>> begin Extract to read

Please…..next time, use your inside voice. No need to yell…..We can all hear you.

PMC

November 10th, 2010
12:31 pm

Tony G’s just had 8 catches for what 80 something yards?

Yes he’s in his 30’s…. no he’s not as good as he was 5 years ago.

But right now, he’s as good or better than any TE we have ever had in this city.

G

November 10th, 2010
12:51 pm

@Sid

D-Led Effed up his blog so I guess people need to start writing last bc of the backwards format!

Jesse Stone

November 10th, 2010
12:51 pm

DOL- Can you do something about this format. I don’t know the term that means the opposite of “user friendly”, but this is it.

JSS

November 10th, 2010
1:17 pm

“But right now, he’s as good or better than any TE we have ever had in this city.”
It’s like when people realized Emmitt Smith could no longer hit the hole anymore or Jerry Rice had finally reached the end. It’s obvious to everyone except Atlanta sports fans. When Crumpler was working with two good knees, it’s a wash (present Gonzalez v. then Crumpler). You people keep disrespecting the late Jim Mitchell (in his prime) who could actually block and punish tacklers or a young Junior Miller. It’s always interesting to just see it in black and white… I give Gonzalez route running, he can’t clear a zone anymore; but he gives Ryan a target…

@ Jesse Stone…
I answered your remark about Winslow and the Spanos family…

G

November 10th, 2010
1:40 pm

@JSS

I will agree with you that Gonzo is not what he once was but he is still far superior than the majority of the TEs in the league. Other than Antonio Gates no one stands out as being better than Gonzo to me.

PMC

November 10th, 2010
1:46 pm

Crumpler was very good. I’m not disrespecting Alge he wore down over time too. I don’t see him as being any better than Tony Gonzalez.

Tony Gonzalez will be a hall of famer. Alge may be in the ring of honor.

What’s not obvious to Atlanta sports fans? That Tony Gonzalez is in decline? NO kidding. When did anyone ever say that?

I never understand why you are constantly negative JSS.
Did I say he’s a great blocker?

JSS

November 10th, 2010
1:55 pm

@ G…
Interesting… Better than and more dangerous than Vernon Davis? Better than Zach Miller? Better than Dustin Keller? That’s a serious observation…

G

November 10th, 2010
2:01 pm

@JSS
Look at the statistics….those guys are in their prime and not out performing Gonzo

JSS

November 10th, 2010
2:09 pm

See negative would be: “Tony Gonzalez was never good!”
See honesty is: “Tony Gonzalez is one of the best tight ends to ever play pro football.”
See negative is: “Justin Peele is better than Tony Gonzalez.” Did I ever make that kind of a statement?
See honesty is: “Darren Sharper is a better on the ball safety than Thomas DeCoud.”

>> end Extract to read
>> begin Data block

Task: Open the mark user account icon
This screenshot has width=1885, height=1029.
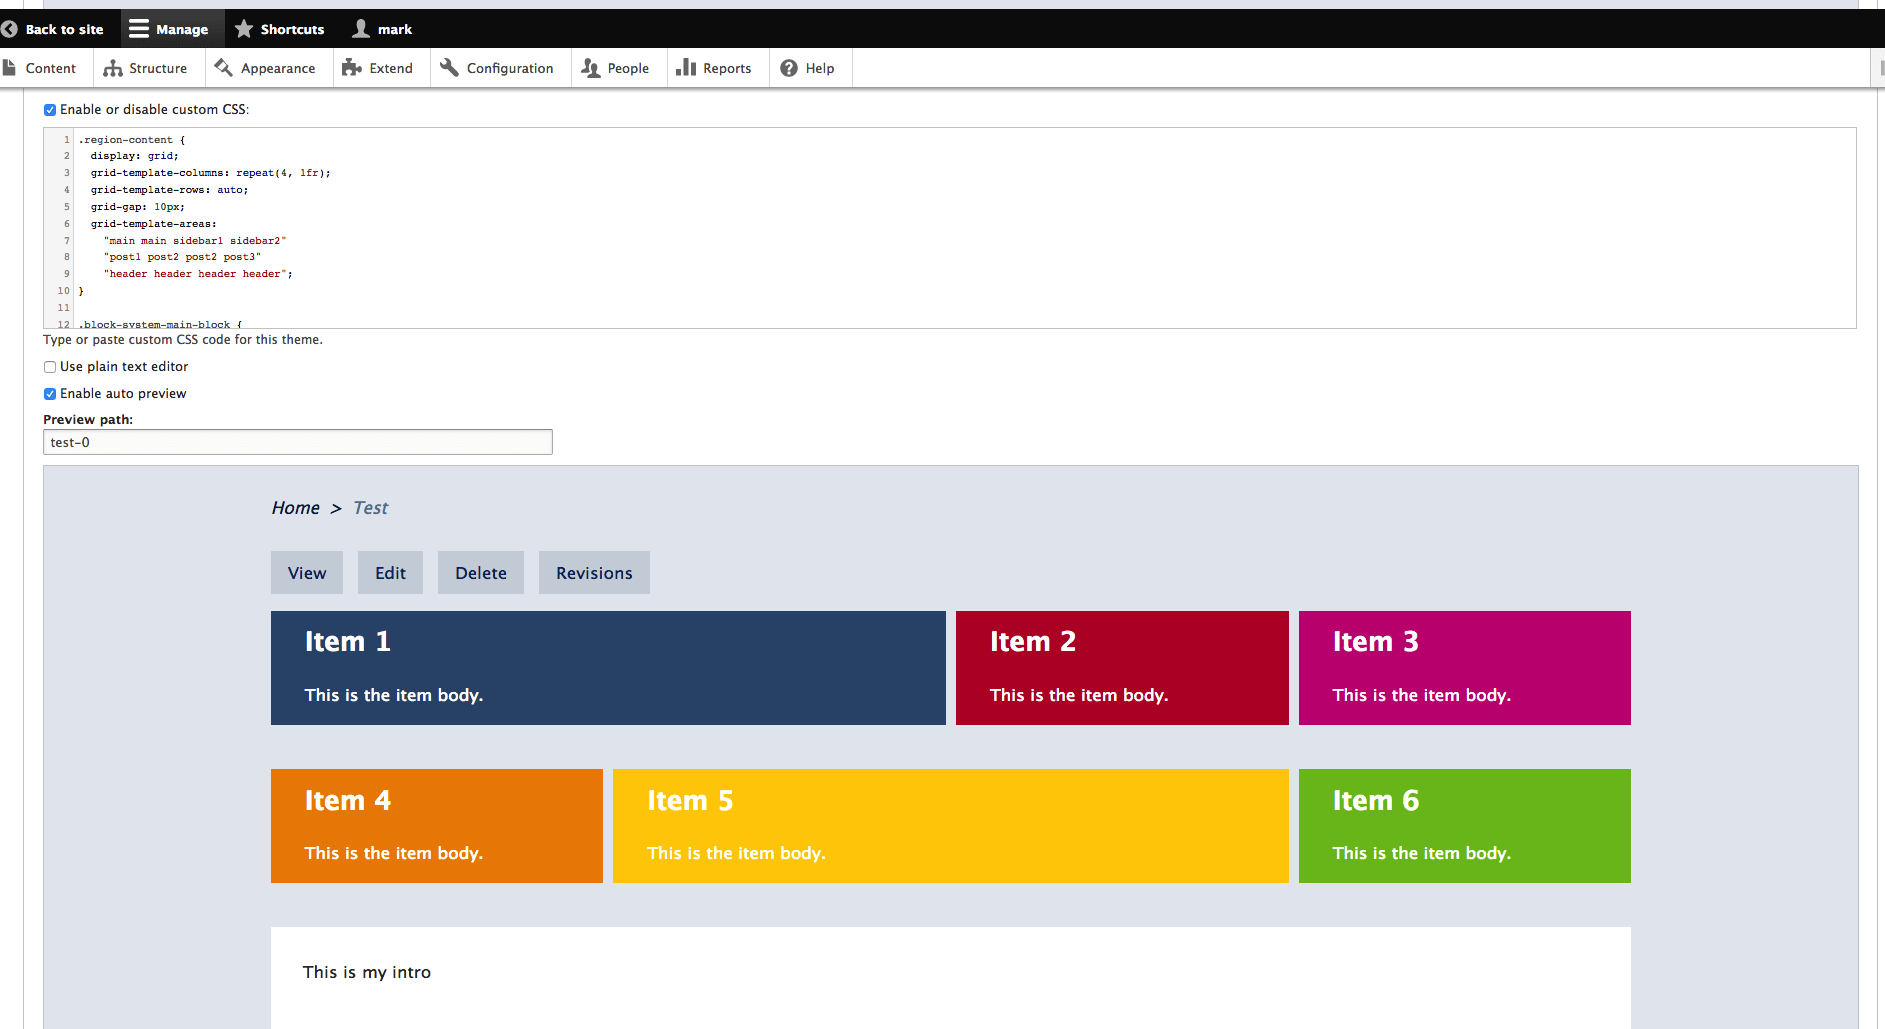Action: [361, 29]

>> end Data block

* [Problem 1] Write out the part of the Tony Gonzalez comment thread from "Tony Gonzalez will" up to and including "a great blocker?".
* [Problem 2] Extend the Tony Gonzalez comment thread, picking up right after its final line.

* [Result 1]
Tony Gonzalez will be a hall of famer. Alge may be in the ring of honor.

What’s not obvious to Atlanta sports fans? That Tony Gonzalez is in decline? NO kidding. When did anyone ever say that?

I never understand why you are constantly negative JSS.
Did I say he’s a great blocker?

* [Result 2]
See negative is: “David Archer is better than Matt Ryan.” Did I ever make that kind of a statement?
See honesty is: “Kellan Winslow is the best Tight End to ever play in the modern NFL.”
See negative is: “Michael Turner has no talent.”
See honesty is: “Michael Turner is very effective when his line gets him to the second level.”

There is a best difference between being “negative” and being “honest.”

JSS

November 10th, 2010
2:19 pm

@ G…
Been looking at them all morning, all Gonzalez leads any of them is in receptions. Davis by 4, but Davis has nearly 70 more yards in total yds. And his per catch yardage dwarfs TG. Keller has 7 less catches but nearly 83 more yards.. Zach Miller a whopping 97 more yards… These guys are playing with such accuracy kings as Alex Smith, Jeff Sanchez, and Jason Campbell…

G

November 10th, 2010
2:31 pm

Gonzo leads those guys in 1st down catches (other than Dustin Keller). And 70 yrds more receiving is not very much considering they have played 8 games. That comes down to 8.75 yrds more per game. I would rather have my TE be better in first down catches than ypg.

Sid

November 10th, 2010
2:37 pm

Vinnie Iyer, Sporting News:

Not so long ago, it was easy to identify the NFL’s elite tight ends. During the NFL’s passing explosion, however, it now seems like every team has a special athlete who can serve as both a surehanded receiver and nimble blocker.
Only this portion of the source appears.